# Exercise data
*** Begin section ***
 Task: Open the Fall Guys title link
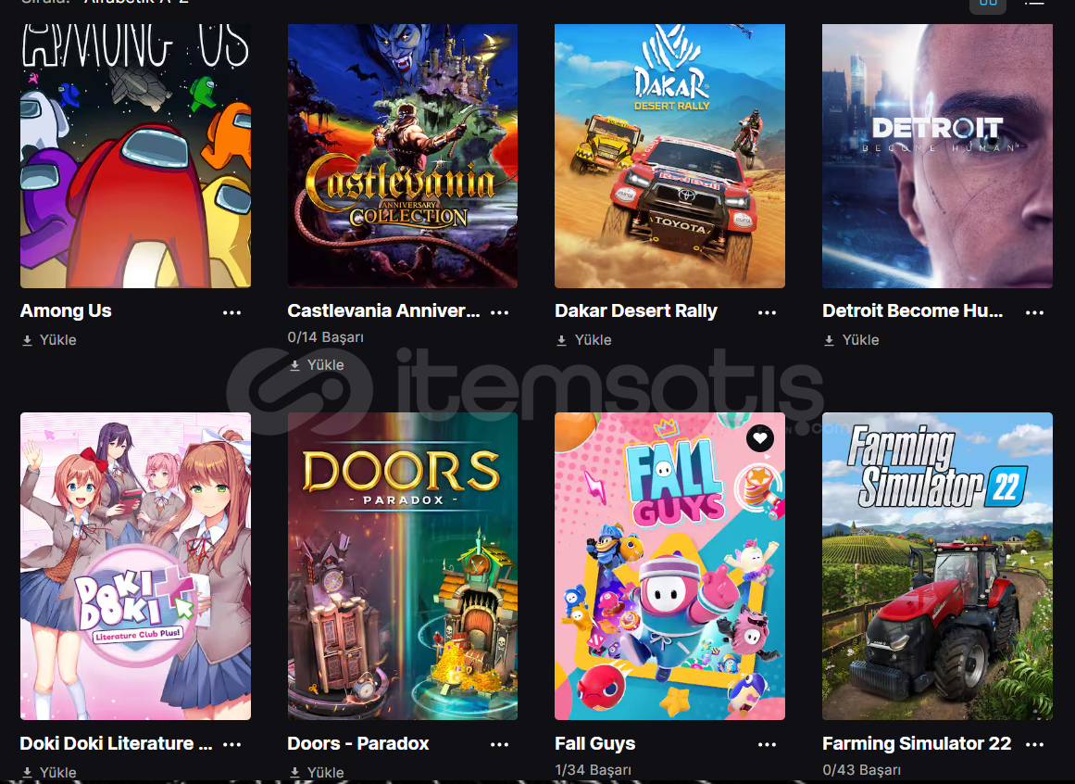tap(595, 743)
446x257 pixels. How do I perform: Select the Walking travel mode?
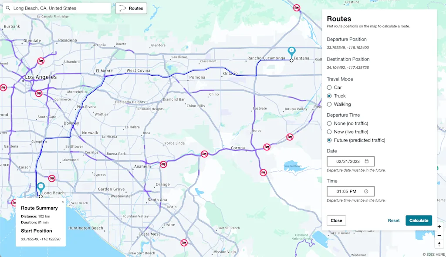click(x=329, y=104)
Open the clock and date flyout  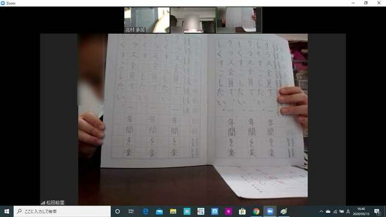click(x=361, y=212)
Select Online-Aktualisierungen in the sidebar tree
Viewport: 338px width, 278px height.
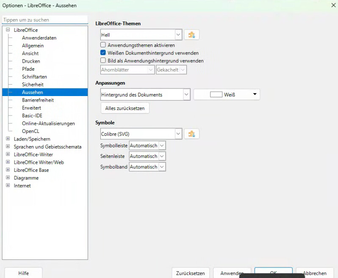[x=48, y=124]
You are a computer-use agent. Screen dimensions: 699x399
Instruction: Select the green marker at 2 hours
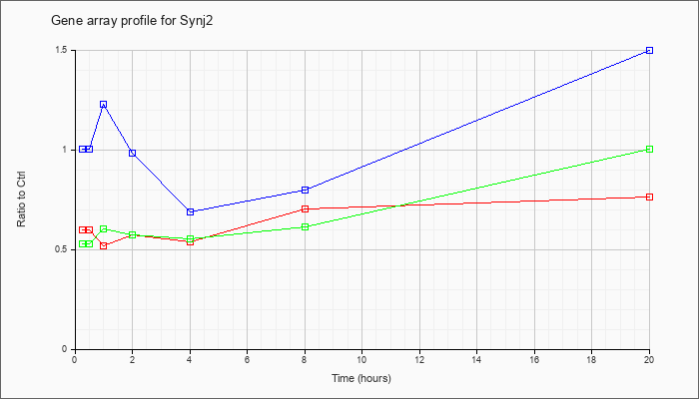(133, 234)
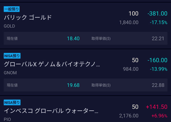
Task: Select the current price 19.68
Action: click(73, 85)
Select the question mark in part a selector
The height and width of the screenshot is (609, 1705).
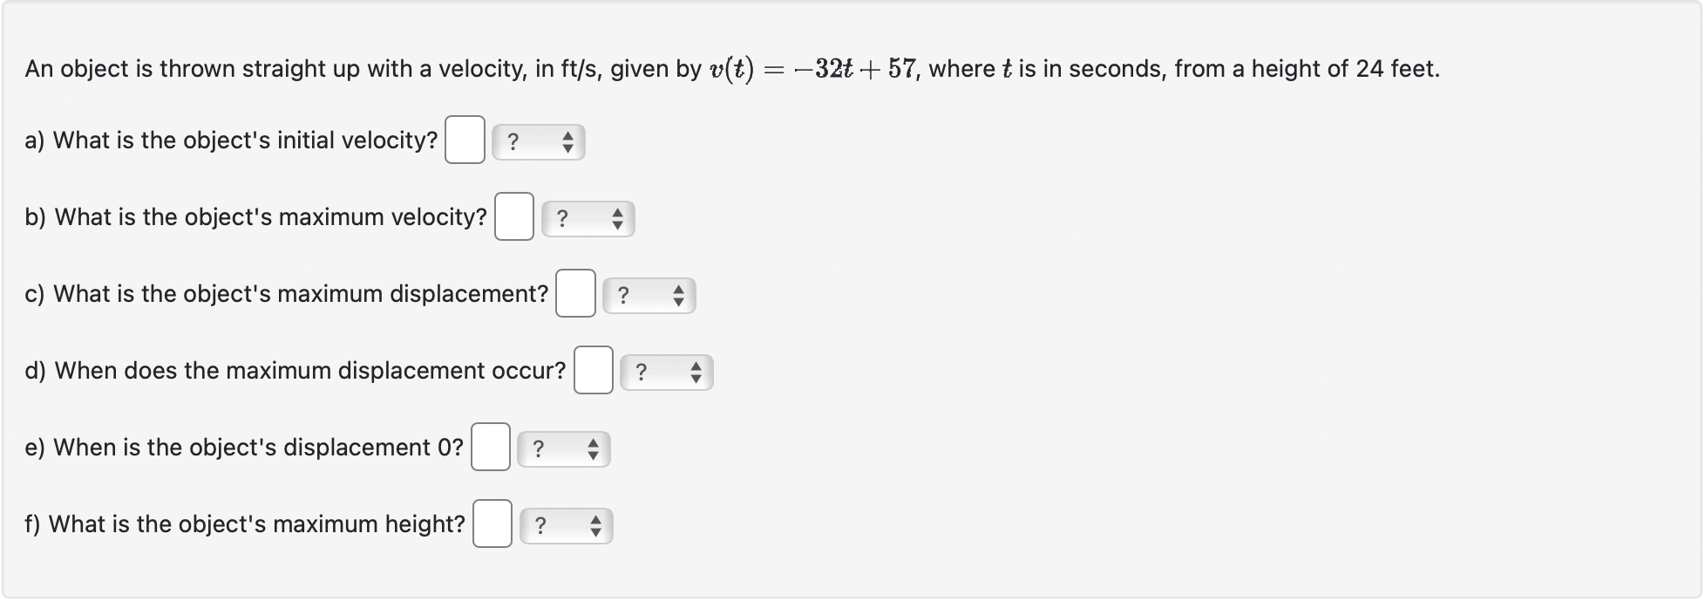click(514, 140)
*** End section ***
*** Begin section ***
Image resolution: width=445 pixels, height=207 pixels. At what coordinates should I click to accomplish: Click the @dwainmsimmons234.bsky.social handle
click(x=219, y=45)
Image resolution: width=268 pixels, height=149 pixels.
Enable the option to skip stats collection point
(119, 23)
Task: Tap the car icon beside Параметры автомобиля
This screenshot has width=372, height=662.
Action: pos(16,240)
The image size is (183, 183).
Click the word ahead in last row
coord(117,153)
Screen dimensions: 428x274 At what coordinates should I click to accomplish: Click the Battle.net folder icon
*** End section ***
*** Begin section ***
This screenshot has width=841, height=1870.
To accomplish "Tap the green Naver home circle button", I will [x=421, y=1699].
*** End section ***
# Required action
Identify the lines above that contain the word "icon", then copy them.

# Result
Task: Tap the car icon beside Параметры автомобиля
Screen dimensions: 428x274 At what coordinates should I click to accomplish: Click the Battle.net folder icon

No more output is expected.